Given data >>
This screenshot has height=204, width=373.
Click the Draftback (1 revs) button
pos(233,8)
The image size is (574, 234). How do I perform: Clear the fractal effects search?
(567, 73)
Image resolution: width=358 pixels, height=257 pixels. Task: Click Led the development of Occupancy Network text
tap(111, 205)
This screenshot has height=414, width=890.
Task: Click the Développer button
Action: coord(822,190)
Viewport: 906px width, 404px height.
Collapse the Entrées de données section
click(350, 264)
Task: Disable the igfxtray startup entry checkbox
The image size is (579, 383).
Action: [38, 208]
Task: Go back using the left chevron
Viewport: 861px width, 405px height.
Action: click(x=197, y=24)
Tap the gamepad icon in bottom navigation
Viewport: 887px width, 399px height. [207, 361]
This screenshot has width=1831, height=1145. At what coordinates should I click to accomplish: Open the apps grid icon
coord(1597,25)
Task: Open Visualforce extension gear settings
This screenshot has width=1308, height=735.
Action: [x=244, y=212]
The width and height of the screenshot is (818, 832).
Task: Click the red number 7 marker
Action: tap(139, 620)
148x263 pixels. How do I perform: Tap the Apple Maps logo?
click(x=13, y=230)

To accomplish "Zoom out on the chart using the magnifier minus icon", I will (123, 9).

Problem to work on >>
The word "using" appears in some lines of the data. Copy every one of those lines.

Response to this exercise >>
Task: Go back using the left chevron
To accomplish "Zoom out on the chart using the magnifier minus icon", I will (123, 9).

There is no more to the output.